What I would find interesting is if they could give engines an energy budget instead of a time limit. Maybe that makes CPU vs GPU games more interesting & fair.

[1] https://github.com/official-stockfish/Stockfish/issues/2823

kohlerm · on Jan 13, 2021

IMHO they did this because that was the only incremental way to improve strength. They always relied an a fast search with a relatively simplistic eval function. For this approach alpha beta search works well. What is not clear whether it works well for the Leela approach. All attempts so far at least have not been successful(could be for other reasons, such as training approach). SF strength seems to be their well optimized search function. Rewriting that would IMHO be equivalent to creating a new chess engine. That being said I still think that the success of SF NNUE is very remarkable.

yters · on Jan 13, 2021

They should also give an energy budget of human vs computer.

confuseshrink · on Jan 13, 2021

Interesting point. Nvidia have been improving the int performance for quantized inference on their GPUs a lot. It might be a lot of work but could it be possible to scale up this NNUE approach to the point where it would be worthwhile to run on a GPU?

For single-input "batches" (seems like this is what's being used now?) it might never be worthwhile but perhaps if multiple positions could be searched in parallel and the NN evaluation batched this might start to look tempting?

Not sure what the effect of running PVS with multiple parallel search threads is. Presumably the payoff of searching with less information means you reach the performance ceiling quite a lot quicker than MCTS-like searches as the pruning is a lot more sensitive to having up-to-date information about the principal variation.

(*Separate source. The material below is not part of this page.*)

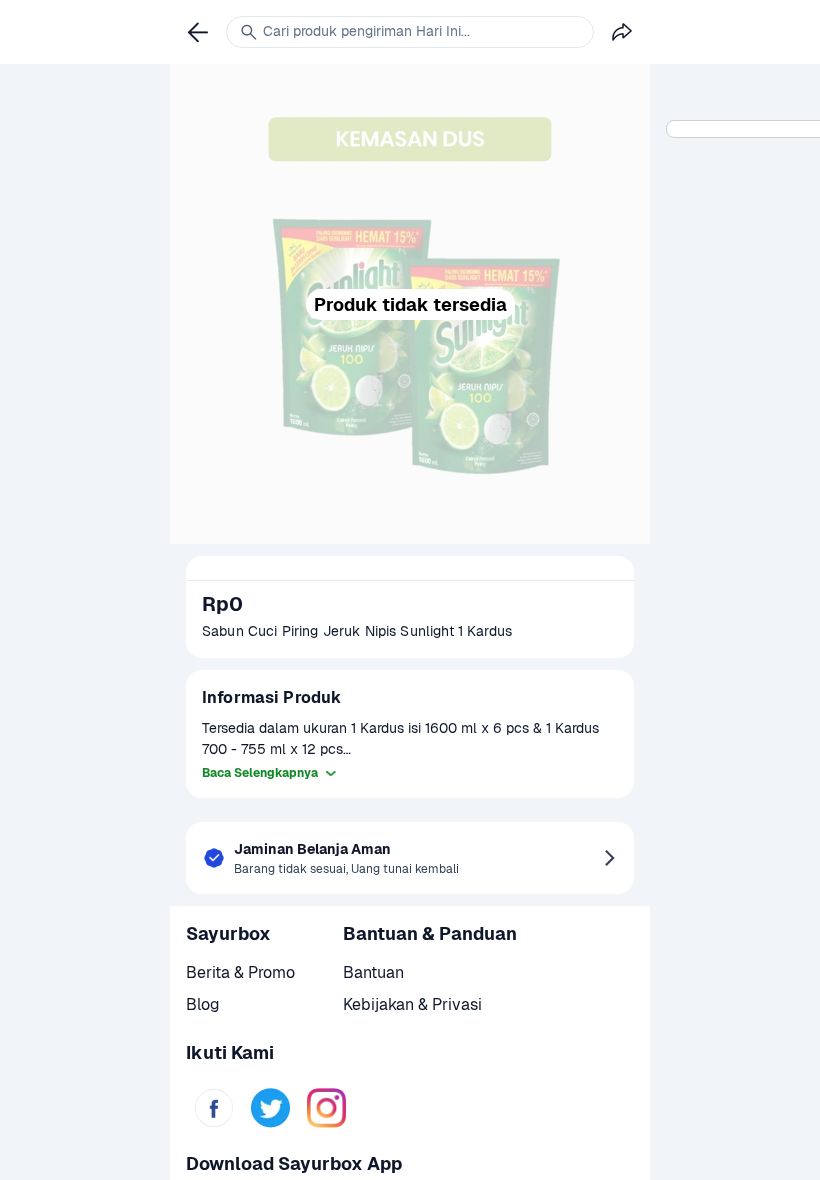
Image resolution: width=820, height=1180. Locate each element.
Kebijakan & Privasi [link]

Disclaimer: My understanding of PVS is very limited.

kohlerm · on Jan 13, 2021

Sure if someone can come up with an approach to run an NNUE (efficiently updatable) network on GPUs that might really be another breakthrough. But at a first glance it looks to me that this could be very difficult. Because AFAIK the SF search is relatively complicated. Even for Leela implementing an efficient batched search on multiple GPUs seems to be difficult (some improvements coming with Ceres). And Leela is using a much simple MCTS search. That doesn't that Leela's search could not be improved. It does not give higher priority necessarily for forced sequence of moves (at least not explicitly) or high risk moves. Which is IMHO why sometimes she does not see relatively simple tactics.

fho · on Jan 14, 2021

I guess the simplest approach to port NNUE to GPUs would be to run a complete instance per GPU thread (ie concurrent, not parallel evaluation).

nl · on Jan 13, 2021

Generally the GPU vs CPU gap on the evaluation side isn't nearly as big as in training. In theory the gap should remain large, but in practice things like the inability to have data ready for batch evaluation means it is harder to saturate the GPU (which as you note is important).

But I'm not sure how much of this applies to chess engines. I see some comments noting that the search part makes it hard to generate batches, but I'm not an expert in this.